• [TEXTAUSZUG]
——

Abgestraft wurden auch Aktien aus dem Industrie- und Bankensektor. Papiere der Bank of America etwa rutschten um 7,44 Prozent ab. United Technologies, Boeing, DuPont und Caterpillar verloren jeweils zwischen 6 und 7 Prozent. Titel von General Motors fielen trotz gut aufgenommener Zahlen um 4,34 Prozent auf 25,99 US-Dollar.
«Der Damm ist gebrochen»
Zwar hatten sich in der vergangenen Woche weniger US-Bürger erstmals arbeitslos gemeldet als von Analysten prognostiziert. Zusammen mit vielen anderen Konjunkturdaten ergebe sich aber ein Bild der Stagnation, sagte Hugh Johnson von Hugh Johnson Advisors LLC.
«Alles – die Arbeitslosendaten eingeschlossen – deutet auf dasselbe hin: Die Wirtschaft steht still», sagte er. Sein Kollege Peter Kenney von Knight Kapital sprach von wahllosen Verkäufen. «Heute morgen ist der Damm gebrochen», erklärte er am Donnerstag.
Auch die Situation in Europa bereitete in New York Sorge. «Die Anleger holen wegen der Schuldenprobleme in Europa so viel Liquidität wie möglich aus dem Markt», sagte Stephen Massocca von Wedbush Morgan.

——

Gesammelte Dateneinträge
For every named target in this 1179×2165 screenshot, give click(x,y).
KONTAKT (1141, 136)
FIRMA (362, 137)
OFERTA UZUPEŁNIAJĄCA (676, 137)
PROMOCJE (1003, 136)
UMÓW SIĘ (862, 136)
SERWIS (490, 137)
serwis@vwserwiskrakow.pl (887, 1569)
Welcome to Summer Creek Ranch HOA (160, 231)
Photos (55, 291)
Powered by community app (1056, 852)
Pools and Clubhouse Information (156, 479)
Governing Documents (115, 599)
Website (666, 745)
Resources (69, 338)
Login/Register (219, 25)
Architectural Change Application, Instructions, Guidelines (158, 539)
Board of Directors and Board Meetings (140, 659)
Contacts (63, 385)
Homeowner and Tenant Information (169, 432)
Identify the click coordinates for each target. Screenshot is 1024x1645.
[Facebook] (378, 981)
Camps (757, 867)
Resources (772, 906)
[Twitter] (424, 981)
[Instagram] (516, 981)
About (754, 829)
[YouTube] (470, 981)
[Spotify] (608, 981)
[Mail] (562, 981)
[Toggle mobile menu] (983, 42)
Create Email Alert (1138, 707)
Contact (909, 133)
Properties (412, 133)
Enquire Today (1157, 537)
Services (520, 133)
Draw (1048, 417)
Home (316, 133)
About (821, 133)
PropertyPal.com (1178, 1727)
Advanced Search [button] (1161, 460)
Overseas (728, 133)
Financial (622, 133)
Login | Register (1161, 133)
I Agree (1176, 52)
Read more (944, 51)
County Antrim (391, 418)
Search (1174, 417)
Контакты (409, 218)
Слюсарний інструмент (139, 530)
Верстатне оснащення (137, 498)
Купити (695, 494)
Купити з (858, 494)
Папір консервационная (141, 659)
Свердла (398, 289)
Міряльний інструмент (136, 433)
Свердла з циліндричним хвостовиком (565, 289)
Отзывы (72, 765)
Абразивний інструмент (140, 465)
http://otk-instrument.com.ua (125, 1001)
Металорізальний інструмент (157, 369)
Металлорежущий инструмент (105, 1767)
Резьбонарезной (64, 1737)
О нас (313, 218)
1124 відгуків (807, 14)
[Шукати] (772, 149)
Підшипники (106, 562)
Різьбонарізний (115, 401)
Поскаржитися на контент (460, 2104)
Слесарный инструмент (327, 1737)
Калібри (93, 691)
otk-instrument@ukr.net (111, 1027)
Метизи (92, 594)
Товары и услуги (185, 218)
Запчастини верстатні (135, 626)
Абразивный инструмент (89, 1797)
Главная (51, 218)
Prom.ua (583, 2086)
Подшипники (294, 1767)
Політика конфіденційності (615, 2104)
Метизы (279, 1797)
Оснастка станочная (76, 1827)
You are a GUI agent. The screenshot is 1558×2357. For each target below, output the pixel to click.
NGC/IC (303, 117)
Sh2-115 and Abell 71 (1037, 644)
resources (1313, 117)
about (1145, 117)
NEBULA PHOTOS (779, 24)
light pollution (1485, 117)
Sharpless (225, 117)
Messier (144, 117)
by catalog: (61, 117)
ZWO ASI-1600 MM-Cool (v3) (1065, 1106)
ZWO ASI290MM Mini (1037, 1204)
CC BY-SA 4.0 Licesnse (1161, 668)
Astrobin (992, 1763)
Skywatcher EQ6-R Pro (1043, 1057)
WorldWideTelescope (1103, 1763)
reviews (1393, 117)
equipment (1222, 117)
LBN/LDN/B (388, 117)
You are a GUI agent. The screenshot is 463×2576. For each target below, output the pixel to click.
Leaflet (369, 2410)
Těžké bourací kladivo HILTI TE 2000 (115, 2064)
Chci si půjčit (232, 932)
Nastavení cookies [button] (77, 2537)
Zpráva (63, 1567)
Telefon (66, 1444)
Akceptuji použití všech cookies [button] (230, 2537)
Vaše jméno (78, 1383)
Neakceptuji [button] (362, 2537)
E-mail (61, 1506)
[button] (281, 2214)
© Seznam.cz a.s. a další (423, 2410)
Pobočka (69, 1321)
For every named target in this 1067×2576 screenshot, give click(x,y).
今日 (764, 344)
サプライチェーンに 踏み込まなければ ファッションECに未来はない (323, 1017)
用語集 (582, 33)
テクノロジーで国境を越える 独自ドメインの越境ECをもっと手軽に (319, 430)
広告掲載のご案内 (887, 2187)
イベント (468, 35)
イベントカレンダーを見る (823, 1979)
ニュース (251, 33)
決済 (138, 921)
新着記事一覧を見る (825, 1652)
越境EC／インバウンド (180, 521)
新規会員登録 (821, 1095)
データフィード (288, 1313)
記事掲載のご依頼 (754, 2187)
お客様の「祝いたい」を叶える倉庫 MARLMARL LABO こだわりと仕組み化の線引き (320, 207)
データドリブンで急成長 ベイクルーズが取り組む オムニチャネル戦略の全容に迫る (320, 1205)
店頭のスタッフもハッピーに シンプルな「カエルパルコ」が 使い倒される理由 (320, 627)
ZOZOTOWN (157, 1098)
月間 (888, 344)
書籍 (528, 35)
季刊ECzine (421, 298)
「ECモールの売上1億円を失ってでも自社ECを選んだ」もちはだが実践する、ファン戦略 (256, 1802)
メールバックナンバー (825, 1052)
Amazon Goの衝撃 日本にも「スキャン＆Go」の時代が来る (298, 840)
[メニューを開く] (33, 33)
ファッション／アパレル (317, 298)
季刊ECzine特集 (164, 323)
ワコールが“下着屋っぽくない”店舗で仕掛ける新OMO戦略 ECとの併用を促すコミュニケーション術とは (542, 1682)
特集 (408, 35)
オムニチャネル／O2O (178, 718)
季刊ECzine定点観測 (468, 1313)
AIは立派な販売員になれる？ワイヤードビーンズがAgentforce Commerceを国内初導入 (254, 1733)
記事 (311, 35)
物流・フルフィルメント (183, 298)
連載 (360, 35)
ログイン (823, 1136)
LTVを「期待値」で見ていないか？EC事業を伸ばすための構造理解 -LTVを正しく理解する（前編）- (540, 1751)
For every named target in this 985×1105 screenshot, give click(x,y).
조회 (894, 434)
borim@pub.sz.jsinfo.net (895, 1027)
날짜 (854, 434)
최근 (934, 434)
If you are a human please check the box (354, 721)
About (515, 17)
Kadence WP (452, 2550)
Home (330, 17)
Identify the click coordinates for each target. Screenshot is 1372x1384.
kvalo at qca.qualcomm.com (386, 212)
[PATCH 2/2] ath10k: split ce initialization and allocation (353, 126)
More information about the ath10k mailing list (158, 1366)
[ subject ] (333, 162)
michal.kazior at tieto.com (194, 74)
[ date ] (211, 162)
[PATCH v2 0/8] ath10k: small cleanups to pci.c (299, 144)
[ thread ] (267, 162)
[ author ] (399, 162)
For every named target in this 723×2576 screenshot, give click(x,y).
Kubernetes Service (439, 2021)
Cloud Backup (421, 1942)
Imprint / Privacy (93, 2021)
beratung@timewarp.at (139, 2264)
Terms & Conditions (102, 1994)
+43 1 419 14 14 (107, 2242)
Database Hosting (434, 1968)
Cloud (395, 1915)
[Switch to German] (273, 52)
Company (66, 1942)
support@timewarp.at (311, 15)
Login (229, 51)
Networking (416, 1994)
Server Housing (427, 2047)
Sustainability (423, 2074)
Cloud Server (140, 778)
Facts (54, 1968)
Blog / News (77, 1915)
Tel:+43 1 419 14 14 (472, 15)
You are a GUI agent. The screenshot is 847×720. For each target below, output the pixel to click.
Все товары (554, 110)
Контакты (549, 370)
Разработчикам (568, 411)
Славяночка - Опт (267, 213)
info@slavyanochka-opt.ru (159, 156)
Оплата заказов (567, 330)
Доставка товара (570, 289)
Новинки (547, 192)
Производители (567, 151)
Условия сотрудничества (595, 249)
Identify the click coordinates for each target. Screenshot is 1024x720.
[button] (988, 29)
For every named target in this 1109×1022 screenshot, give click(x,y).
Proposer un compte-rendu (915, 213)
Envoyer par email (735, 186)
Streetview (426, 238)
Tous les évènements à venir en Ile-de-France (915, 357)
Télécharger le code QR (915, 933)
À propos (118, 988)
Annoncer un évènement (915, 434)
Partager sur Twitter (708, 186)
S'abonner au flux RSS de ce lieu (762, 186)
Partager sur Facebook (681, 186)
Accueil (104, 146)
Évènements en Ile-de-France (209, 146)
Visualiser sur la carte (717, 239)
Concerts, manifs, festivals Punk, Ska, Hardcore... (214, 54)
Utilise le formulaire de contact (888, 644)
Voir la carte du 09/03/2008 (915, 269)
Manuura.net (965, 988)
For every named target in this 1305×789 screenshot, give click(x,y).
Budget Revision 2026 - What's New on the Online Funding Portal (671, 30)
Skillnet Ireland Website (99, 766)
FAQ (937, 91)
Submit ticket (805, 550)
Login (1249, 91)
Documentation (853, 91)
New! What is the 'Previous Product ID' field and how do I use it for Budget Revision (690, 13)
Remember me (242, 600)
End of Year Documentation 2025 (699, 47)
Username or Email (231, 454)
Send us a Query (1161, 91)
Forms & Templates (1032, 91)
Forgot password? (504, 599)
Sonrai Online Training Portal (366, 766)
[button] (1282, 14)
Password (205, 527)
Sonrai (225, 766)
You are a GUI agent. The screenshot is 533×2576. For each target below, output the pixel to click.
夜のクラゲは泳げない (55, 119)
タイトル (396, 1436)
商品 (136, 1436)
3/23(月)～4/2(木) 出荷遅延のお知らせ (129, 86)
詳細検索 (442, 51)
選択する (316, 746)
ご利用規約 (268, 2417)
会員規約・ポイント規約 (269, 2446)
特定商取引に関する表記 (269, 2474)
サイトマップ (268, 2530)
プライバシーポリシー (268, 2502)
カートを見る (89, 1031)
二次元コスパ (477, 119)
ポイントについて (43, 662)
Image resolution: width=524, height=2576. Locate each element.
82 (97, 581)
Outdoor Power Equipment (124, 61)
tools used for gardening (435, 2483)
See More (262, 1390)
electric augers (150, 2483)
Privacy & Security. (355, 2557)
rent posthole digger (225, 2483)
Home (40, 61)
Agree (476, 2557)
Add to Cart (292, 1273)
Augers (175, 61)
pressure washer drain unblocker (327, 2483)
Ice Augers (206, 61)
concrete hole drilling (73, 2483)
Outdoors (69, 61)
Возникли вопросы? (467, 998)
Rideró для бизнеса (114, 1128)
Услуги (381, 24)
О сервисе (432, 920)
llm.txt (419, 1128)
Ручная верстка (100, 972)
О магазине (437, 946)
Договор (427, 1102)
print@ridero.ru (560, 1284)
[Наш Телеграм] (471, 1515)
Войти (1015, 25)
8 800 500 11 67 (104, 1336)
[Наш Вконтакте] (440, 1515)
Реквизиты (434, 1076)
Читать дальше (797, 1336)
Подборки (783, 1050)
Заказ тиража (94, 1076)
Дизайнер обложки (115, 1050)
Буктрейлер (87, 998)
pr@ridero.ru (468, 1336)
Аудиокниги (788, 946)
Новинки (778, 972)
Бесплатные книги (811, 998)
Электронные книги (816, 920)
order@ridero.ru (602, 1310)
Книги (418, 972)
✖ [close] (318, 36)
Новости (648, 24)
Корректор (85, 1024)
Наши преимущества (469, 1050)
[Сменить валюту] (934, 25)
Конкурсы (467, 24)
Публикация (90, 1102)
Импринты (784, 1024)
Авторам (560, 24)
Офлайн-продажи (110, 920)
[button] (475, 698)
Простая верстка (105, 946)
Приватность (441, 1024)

——

• [AUFGABE 1]
Schreibe aus dem Text über die Kursverluste alles von „Zwar hatten sich“ bis hinunter zu „Johnson Advisors LLC.“ wortgetreu ab.
• [AUFGABE 2]
Prüfe anhand des Textes über die Kursverluste, ob die folgenden Aussagen zutreffen. Antworte jeweils mit Ja oder Nein und zitiere die entscheidenden Worte wörtlich.
(a) Die Papiere der Bank of America verloren mehr als 7 Prozent.
(b) Mehr US-Bürger als von Analysten prognostiziert hatten sich erstmals arbeitslos gemeldet.
(c) Peter Kenney arbeitet bei Wedbush Morgan.
• [AUFGABE 3]
Führe den Text über die Kursverluste an der New Yorker Börse nach seinem letzten Satz weiter.

• [LÖSUNG 1]
Zwar hatten sich in der vergangenen Woche weniger US-Bürger erstmals arbeitslos gemeldet als von Analysten prognostiziert. Zusammen mit vielen anderen Konjunkturdaten ergebe sich aber ein Bild der Stagnation, sagte Hugh Johnson von Hugh Johnson Advisors LLC.

• [LÖSUNG 2]
(a) Ja: „Papiere der Bank of America etwa rutschten um 7,44 Prozent ab.“
(b) Nein: „Zwar hatten sich in der vergangenen Woche weniger US-Bürger erstmals arbeitslos gemeldet als von Analysten prognostiziert.“
(c) Nein: „Sein Kollege Peter Kenney von Knight Kapital sprach von wahllosen Verkäufen.“

• [LÖSUNG 3]
Zentralbank konnte nicht beruhigen
Genau wie vorgestern die Schweizer Nationalbank kaum etwas an der Stärke des Frankens ändern konnte, vermochte gestern auch die Europäische Zentralbank die Märkte nicht zu beruhigen. Die Aktienkurse sind eingesackt, der Euro hat alles andere als Stärke gezeigt.
Dabei hat die Europäische Zentralbank (EZB) angesichts der sich verschärfenden Schuldenkrise auf eine Erhöhung des Leitzins verzichtet, den Ankauf von weiteren Staatsanleihen der kriselnden Länder angekündigt und den Banken für die nächsten Monate auch genügend Liquidität versprochen.
Italienische Staatspapieren sacken ab
Diese für den Markt eigentlich positiven Signale wurden aber offenbar kaum wahrgenommen: So heizte etwa EU-Kommissionspräsident José Manuel Barroso die Debatte über eine Ausweitung des Euro- Rettungsschirms neu an.
Obwohl Deutschland davon gar nichts hält, könnte genau dies bald nötig werden - etwa wenn nach Irland, Portugal und Griechenland auch Italien ins Straucheln gerät.
Nachdem EZB-Präsident Jean-Claude Trichet den Kauf weiterer Staatsanleihen nicht ausgeschlossen hatte, stiegen am Donnerstagnachmittag die Preise italienischer Staatspapiere zwar wieder an. Mit einem Zins von über 6 Prozent wird die Wahrscheinlichkeit, dass Italien Refinanzierungsprobleme haben wird, aber als relativ hoch eingeschätzt.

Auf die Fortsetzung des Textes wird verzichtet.